Para que servem os heróis?

01 de janeiro, 2018 - por Max Franco

Infeliz a nação que precisa de heróis.” Bertold Brecht

Principalmente, nos momentos de maiores crises, como em recessões, depressões econômicas e guerras de grandes proporções, as histórias versam sobre heróis. É uma busca natural, ancestral, de modelos, nem que sejam ficcionais, que nos inspirem a buscar a coragem e reunir a motivação necessária para superarmos as crises.

O Superman, por exemplo, nasceu no meio da maior dificuldade econômica pela qual os Estados Unidos já passaram. Poucos sabem, mas muitos dos super-heróis celebrados neste último século foram criados por judeus e pela mesma razão que o fazem há séculos. Noé, Abraão, Moisés, Davi, Batman, Homem-aranha , X-Men, além de outros festejados e famosos personagens foram criados por judeus. Por isso, os judeus são os mais eficientes storytellers existentes na humanidade, porque desde cedo aprenderam a criar heróis e histórias de superação, urdidos propositalmente, prêt-a-porter, para inspirar e motivar as pessoas em tempos difíceis. Afinal, heróis são bastiões de resiliência. Quem dispensaria, nos tempos modernos, tal recurso?

Veja bem, não estou dizendo que as figuras bíblicas não existiram. Estou apenas dizendo que foram construídos como personagens pelos cronistas que narraram as suas histórias.

Nós também estamos vivendo um período de obstáculos agudos. Uma fase na qual se fala amiúde de desânimo ou de crise. O pessimismo está na pauta e a desesperança, em voga. Viva o fim do mundo porque ele está na calçada e vem chegando.

– O que fazer?

Há um debate sobre essa questão. Uma ala tem medo dos heróis, principalmente, dos construídos, customizados para o momento e com razão. Não há como se negar, heróis produzidos geralmente são letais. Hitler e Osama Bin Laden já foram considerados heróis. Um herói de uma época pode, com facilidade, ser considerando um canalha noutra. Um herói de um povo, quase seguramente, é tido como um vião sanguinário por outro. Napoleão, por exemplo, é visto como herói por muitos franceses. Mas, pergunte para um espanhol, russo ou português para checar a sua opinião. Não acredito que você vá escutar muitos elogios.

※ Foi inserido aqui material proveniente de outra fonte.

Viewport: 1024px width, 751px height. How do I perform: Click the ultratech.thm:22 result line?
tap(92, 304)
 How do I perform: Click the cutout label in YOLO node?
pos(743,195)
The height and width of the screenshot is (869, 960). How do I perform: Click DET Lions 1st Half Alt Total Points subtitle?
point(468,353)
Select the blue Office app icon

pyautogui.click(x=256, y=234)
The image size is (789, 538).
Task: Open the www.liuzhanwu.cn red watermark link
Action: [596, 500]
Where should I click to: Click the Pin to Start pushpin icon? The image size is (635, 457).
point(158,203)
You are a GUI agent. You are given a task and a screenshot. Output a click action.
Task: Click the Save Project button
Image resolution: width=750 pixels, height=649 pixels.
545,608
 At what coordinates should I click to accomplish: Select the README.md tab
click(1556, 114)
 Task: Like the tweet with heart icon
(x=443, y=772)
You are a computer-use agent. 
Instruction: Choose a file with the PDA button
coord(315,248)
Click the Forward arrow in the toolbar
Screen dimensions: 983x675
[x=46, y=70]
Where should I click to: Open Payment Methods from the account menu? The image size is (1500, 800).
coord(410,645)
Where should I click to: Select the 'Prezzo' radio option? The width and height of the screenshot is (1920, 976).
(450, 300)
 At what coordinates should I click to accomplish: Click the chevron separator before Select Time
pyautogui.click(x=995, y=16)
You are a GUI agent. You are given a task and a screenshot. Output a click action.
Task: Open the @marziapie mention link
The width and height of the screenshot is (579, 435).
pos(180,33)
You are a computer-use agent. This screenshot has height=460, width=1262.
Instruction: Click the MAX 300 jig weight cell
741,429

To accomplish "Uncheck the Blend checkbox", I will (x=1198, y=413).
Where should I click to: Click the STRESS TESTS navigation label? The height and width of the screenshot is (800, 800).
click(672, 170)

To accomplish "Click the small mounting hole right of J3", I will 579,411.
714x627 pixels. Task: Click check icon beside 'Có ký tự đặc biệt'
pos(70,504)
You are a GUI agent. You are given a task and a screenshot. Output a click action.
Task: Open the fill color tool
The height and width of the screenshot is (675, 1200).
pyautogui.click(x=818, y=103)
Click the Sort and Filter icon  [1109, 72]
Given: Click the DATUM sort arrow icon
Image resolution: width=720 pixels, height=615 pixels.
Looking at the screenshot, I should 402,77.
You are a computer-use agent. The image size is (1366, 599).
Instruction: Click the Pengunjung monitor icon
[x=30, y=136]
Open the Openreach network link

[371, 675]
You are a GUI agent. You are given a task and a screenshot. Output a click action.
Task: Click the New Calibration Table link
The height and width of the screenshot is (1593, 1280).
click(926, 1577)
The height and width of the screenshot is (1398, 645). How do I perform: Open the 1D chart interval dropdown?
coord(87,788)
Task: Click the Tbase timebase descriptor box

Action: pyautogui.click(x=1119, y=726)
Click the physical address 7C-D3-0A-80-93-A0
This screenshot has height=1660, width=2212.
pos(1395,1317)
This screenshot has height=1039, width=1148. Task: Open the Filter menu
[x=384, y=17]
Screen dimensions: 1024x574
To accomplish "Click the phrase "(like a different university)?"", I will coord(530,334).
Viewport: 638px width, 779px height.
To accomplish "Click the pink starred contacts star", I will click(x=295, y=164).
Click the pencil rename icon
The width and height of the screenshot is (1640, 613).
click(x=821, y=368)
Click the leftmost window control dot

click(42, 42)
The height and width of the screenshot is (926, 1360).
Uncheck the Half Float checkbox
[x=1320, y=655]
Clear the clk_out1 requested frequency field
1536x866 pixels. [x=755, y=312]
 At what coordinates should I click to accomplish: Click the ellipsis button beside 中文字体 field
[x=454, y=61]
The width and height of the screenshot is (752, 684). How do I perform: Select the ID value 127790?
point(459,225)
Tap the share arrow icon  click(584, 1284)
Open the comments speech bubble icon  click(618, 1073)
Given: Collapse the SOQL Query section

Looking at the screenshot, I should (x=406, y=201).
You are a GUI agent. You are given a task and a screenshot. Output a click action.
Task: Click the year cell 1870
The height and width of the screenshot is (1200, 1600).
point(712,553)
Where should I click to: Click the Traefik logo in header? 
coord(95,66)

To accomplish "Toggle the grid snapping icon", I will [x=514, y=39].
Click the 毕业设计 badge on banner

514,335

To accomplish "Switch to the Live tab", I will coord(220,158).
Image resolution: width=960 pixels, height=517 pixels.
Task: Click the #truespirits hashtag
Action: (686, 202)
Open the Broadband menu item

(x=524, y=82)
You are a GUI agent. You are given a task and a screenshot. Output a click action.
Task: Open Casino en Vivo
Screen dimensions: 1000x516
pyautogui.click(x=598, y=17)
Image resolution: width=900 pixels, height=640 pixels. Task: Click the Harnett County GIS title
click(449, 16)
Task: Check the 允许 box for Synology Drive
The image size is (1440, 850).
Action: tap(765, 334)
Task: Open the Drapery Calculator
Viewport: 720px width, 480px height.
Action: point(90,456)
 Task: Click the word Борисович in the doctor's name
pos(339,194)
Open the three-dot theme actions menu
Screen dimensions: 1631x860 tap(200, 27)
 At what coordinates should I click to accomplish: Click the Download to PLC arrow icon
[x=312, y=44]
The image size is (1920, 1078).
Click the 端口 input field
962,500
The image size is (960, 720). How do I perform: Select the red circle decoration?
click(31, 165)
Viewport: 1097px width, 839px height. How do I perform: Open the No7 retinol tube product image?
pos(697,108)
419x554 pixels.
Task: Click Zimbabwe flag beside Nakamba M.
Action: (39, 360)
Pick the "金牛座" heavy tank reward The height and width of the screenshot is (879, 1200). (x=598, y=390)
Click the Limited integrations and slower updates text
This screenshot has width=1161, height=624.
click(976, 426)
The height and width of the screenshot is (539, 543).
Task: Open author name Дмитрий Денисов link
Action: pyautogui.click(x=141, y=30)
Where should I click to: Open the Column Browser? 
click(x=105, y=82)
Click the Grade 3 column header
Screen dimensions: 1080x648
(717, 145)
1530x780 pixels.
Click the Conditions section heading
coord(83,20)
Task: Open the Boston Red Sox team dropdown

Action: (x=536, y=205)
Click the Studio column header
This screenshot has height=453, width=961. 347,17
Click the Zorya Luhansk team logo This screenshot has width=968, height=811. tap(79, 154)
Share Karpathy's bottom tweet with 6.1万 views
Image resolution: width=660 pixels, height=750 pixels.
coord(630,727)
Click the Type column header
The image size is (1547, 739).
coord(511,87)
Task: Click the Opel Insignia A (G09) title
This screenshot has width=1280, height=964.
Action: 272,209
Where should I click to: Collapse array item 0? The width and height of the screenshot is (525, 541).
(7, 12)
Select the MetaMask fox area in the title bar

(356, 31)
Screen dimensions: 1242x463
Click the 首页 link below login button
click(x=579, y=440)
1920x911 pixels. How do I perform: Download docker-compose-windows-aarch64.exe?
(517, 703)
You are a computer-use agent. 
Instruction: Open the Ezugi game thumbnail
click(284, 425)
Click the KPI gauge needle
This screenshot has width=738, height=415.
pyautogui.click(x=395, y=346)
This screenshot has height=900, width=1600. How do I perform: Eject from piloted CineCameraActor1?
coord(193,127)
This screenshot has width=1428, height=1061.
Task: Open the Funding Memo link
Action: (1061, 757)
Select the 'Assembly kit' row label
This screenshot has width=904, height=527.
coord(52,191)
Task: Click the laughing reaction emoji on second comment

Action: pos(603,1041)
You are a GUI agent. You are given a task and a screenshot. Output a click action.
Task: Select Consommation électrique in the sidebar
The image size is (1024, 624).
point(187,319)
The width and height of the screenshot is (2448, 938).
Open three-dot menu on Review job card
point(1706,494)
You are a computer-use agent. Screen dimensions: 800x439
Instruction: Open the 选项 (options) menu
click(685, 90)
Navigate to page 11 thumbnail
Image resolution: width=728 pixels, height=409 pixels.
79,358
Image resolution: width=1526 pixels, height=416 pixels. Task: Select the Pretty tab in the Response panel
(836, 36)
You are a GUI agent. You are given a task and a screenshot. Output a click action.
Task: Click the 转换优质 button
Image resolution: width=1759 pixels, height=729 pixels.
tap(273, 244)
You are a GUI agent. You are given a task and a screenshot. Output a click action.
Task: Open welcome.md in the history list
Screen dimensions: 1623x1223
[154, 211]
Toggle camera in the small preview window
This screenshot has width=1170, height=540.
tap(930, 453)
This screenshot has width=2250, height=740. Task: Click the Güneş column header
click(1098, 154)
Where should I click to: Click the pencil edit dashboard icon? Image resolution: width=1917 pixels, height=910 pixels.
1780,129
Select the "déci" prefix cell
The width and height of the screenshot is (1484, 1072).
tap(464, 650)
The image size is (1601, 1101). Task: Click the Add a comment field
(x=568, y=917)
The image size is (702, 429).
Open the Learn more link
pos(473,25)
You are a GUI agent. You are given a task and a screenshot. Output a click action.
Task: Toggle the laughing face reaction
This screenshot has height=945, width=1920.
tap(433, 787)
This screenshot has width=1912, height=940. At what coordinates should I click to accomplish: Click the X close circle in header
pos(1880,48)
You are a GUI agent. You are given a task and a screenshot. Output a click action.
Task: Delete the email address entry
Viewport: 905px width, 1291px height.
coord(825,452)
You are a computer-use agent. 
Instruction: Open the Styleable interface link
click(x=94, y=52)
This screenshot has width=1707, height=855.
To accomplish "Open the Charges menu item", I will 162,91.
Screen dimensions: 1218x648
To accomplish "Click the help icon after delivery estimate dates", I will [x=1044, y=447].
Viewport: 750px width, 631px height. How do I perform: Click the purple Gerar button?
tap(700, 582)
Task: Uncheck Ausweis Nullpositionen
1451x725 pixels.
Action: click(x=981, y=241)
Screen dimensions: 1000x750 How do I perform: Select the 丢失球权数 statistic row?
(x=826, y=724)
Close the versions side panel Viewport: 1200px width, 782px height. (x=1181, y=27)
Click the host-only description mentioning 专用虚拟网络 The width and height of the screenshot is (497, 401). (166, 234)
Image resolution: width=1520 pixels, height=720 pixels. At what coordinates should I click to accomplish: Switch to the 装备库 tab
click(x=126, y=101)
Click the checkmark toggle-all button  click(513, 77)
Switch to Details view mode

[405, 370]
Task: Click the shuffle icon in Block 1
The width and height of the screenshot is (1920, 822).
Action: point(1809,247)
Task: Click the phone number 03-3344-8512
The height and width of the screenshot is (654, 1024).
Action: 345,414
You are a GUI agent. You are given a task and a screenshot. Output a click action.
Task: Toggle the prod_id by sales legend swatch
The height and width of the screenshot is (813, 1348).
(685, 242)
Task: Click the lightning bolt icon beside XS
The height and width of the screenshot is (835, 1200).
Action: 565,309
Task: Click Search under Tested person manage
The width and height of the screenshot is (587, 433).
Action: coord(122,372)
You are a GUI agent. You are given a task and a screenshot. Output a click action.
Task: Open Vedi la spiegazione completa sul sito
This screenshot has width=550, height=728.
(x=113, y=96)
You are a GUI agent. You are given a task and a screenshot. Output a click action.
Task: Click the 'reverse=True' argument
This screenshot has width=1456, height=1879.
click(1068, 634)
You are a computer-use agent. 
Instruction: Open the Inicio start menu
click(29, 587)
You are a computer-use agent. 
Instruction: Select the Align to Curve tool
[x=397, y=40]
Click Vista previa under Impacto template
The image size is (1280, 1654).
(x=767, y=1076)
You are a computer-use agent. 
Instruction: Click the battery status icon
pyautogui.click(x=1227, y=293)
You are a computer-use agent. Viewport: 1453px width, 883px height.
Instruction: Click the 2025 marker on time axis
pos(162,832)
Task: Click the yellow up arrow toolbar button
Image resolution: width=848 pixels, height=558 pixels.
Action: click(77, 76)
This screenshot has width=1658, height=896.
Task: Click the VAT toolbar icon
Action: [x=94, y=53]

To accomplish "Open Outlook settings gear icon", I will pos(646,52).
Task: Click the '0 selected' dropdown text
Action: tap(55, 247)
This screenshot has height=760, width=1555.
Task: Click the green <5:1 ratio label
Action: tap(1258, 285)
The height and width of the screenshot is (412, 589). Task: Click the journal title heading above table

Embora o emprego de narrativas que exaltem mitos e heróis seja amplamente usado como instrumento de dominação e manipulação de um povo, a história comprova que é praticamente impossível se conseguir mover as massas sem heróis.

Para o historiador Iuval Harari, no seu excelente Sapiens: uma breve história da humanidade, só há uma forma de mobilizar grupos numerosos, por exemplo, com mais de 150 pessoas, que é o método de se criar uma ficção que traga um apelo emocional. Times de futebol, empresas, pátria, marcas, produtos, destinos turísticos e serviços de Educação entram neste rol de elementos que reúnem as místicas capazes de conglomerar e mobilizar atenção e esforços. Para mover as pessoas, nada como uma boa causa, ideal ou símbolo. Por isso, bandeiras e hinos são tão emblemáticos. E, como eles ou mais do que eles, heróis.

Para que – também – servem os heróis na modernidade? Para vender shampoo anticaspa. O mercado utiliza a imagem dos heróis também para fins menos sofisticados. A questão é que eles sempre têm a capacidade de mobilizar.

Motivar vem do latim movere, e significa “Deslocar ou fazer mudar de lugar”. Não é por acaso que o vocábulo “emoção” vem do mesmo radical latino. A conclusão é simples: o que nos move é sempre a emoção. Afinal, como costumo dizer: não somos seres pensantes que temos emoções. Somos seres emocionais que pensamos.

É por isso que precisamos tanto de histórias para nos inspirar. Porque histórias e heróis nos mostram o viés mais atraente da alma humana: a capacidade de superação!